The hydroponic tub at the CBC in St. John's planted with spinach and lettuce that Debbie Cooper will test her green thumb on in the coming weeks. (Glenn Payette/CBC)

"These systems are made by at-risk youth at Choices for Youth," Bland says.

"It's their job to come down everyday and build these systems, and," she adds, "every system that is sold to the public, also funds one for a northern community."

The core of this project is actually food security in the North.- Emily Bland, project participant

They can grow hundreds of pounds of produce a year. "One harvest can give you about 80 tomatoes," says Bland. "It depends on how green your thumb is."

"The core of this project is actually food security in the North." says Bland. "Not only do you get the social impact of creating a job for a young person (in St. John's, it also helps feed a community up north."

The units are $300, and come with the tub, pump, nutrient pack, seeds, and, what's called Rockwool. It's a small square of material that you split open and place the seed inside. It holds the moisture and nutrients that allow the seed to grown.

"Everything you will need to grow for a year," says Ricketts.

There are 12 of the hyroponics growing tanks in co-ops around the province.

"Rigolet, Postville, St. John's, Grand Falls-Windsor, and those are just a few," says Ricketts.

Project getting much bigger

But there are many more in the province.

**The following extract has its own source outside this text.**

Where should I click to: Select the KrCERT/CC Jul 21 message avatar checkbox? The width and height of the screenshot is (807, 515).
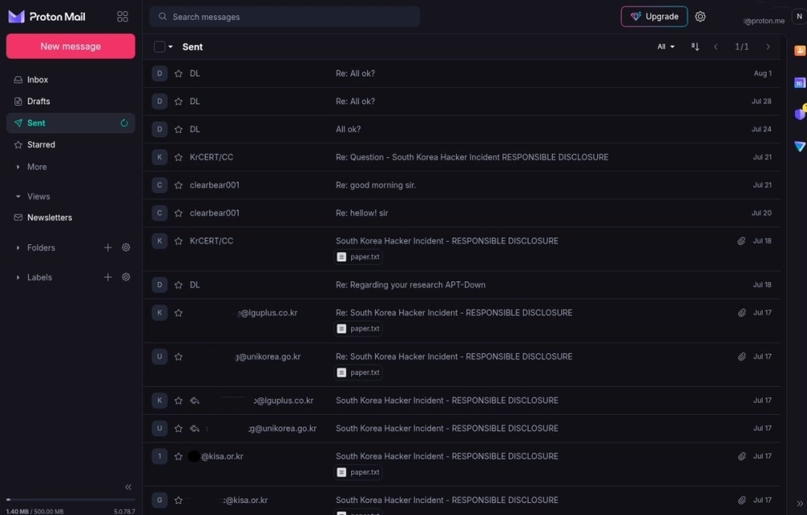(160, 157)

And they are in 26 communities spread across the country. More than 200 of the hydroponic units are in operation.

You can find them in Vancouver, Toronto, Halifax, Quebec City, and, rather surprisingly, the Annapolis Valley in Nova Scotia, which is known for its fertile soil.

It's a project that just keeps steamrolling. Even Tim Hortons has jumped on this bandwagon. The company, that's better known for its coffee and donuts, has put up money to have the hydroponic tubs in 60 schools in Newfoundland and Labrador.

Squares are the Rockwool medium that the seeds are placed in to get moisture and nutrients to grow. (Glenn Payette/CBC)

It's a pilot project, and if it Sucseed(s), pun intended, Tim's plans to spread the message by putting the tubs in schools across the country.

Before that even happens, they are already in six schools in New Brunswick.

And there's more. Bland says they have five of the hydroponic units in five retirement homes in NL, and one in a retirement home in New Brunswick offering horticulture therapy. She says they even have one at the penitentiary in St. John's.

Rickett's says, "They are in soup kitchens and food banks giving them a way to decrease their costs in purchasing produce."

There were 35 Enactus teams from around the world in Toronto this past September presenting their community based projects.

Memorial's Enactus team is made up of students from the business administration, humanities and social sciences, engineering and science faculties. As well as winning this year, Memorial also won in 2008.